Chuck leaned on the reception desk. “How are you doing today?”
“Great,” Julie said, gesturing in the direction of the window. “We’re watching our custodian cut the lawn. That’s how we pass our day around here.”
“He’s fun to watch,” Emily chimed in.
Chuck gazed out the window and watched as Ian made another pass with the mower. He chuckled.
“Well, don’t get too excited, girls,” he said, adding in a stage whisper, “he bats for the other team.”
“Really? Are you sure?” Julie asked.
“From personal experience,” Chuck said, raising his eyebrows.
Paul took a deep breath. He wanted to punch the satisfied smirk off the mailman’s face. In fact, he wasn’t that kindly disposed to the entire postal service at the moment. To avoid glaring at the mailman, he glared at the mail in his hand. He hoped this might pass for intense concentration on his personal correspondence. He should have gone back into his office right then, but he couldn’t bring himself to leave—he didn’t want to hear another word and he didn’t want to miss a thing. Both Emily and Julie were now focused completely on Chuck, their eyes wide.
“You mean…,” Emily said.
“He’s pretty,” Chuck said, more to himself than to Emily or Julie, “but he’s kind of a train wreck.”
Paul bit the inside of his cheek. A train wreck? How dare he? Paul comforted himself with a daydream of stabbing the mailman through the neck with a letter opener.
“He’s not now,” Julie said. “He’s not drinking now. I think he’s really turned things around. He’s really nice.”
“That’s good,” Chuck said, still gazing out the window. “I hope he has. Well, neither rain nor sleet nor dark of night, or whatever it is.” Then he gave a little wave and continued on his route.
“Wow.” Julie turned to Paul, delighted with this bit of juicy gossip. “Did you know he was gay?”
“No,” he said, and he retreated into his office still holding everybody’s mail. He could hear the muffled voices and giggles of the two women through the closed door. He couldn’t make out what they were saying, but the pitch and tone suggested the topic had not changed. He slumped into his chair and rested his forehead on his palms. His emotions came at him in a confusing jumble. Why had he lied? Why didn’t he say of course he’d known Ian was gay, like it was no big deal? He felt guilty. He was afraid. The gossip had started. How long could it be before it involved him too? They would be giggling behind his back soon, and that would only be the beginning.
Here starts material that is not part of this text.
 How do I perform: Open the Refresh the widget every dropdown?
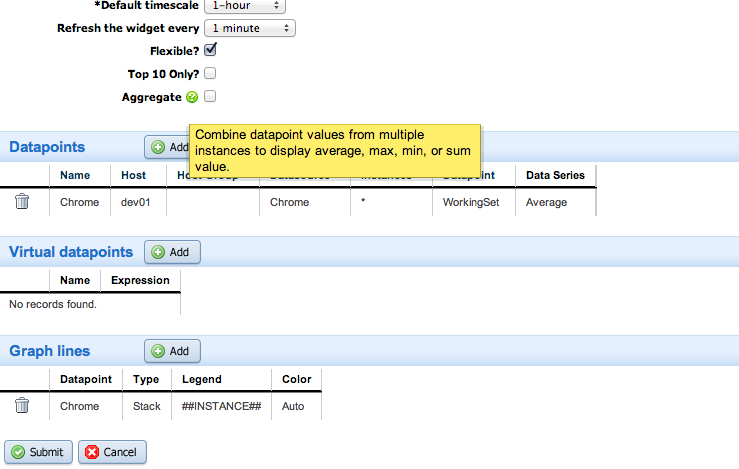pyautogui.click(x=249, y=28)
The expression “train wreck” played over and over in his head. A train wreck? What was the mailman alluding to? How well did he know Ian? Had Chuck been burned in a terrible romance, or had it been a one-night stand? Neither option made him feel any better.
Paul couldn’t get any work done for the rest of the day. He was too busy torturing himself with thoughts of late-night drunken arguments that hinted at emotional intimacy and ridiculous images of Ian stripping off Chuck’s postal uniform and performing all manner of sexual acts on him. It made his stomach turn, but he could not keep himself from picking at the mental wound.
At the end of the day, Ian got into Paul’s car for the ride home with a big smile as though nothing had happened. After all, nothing had. Ian tried to chat, but Paul could not focus on anything he had to say.
“What’s wrong?” Ian finally asked.
“Nothing.”
“Something’s wrong.”
“Don’t worry about it.”
“Is it about me?”
“I told you, it’s nothing.”
For about a mile, Paul didn’t speak. Ian glanced at him, then at his feet, then back at Paul. Finally he could take no more. “What? What did I do?”
Paul shook his head. He knew better, but he couldn’t restrain himself. “Tell me about Chuck.”
“Chuck who?”
“Chuck the mailman.”
“Chuck the mailman? What are you talking about?”
“He delivers the mail to the church. You haven’t seen him there?”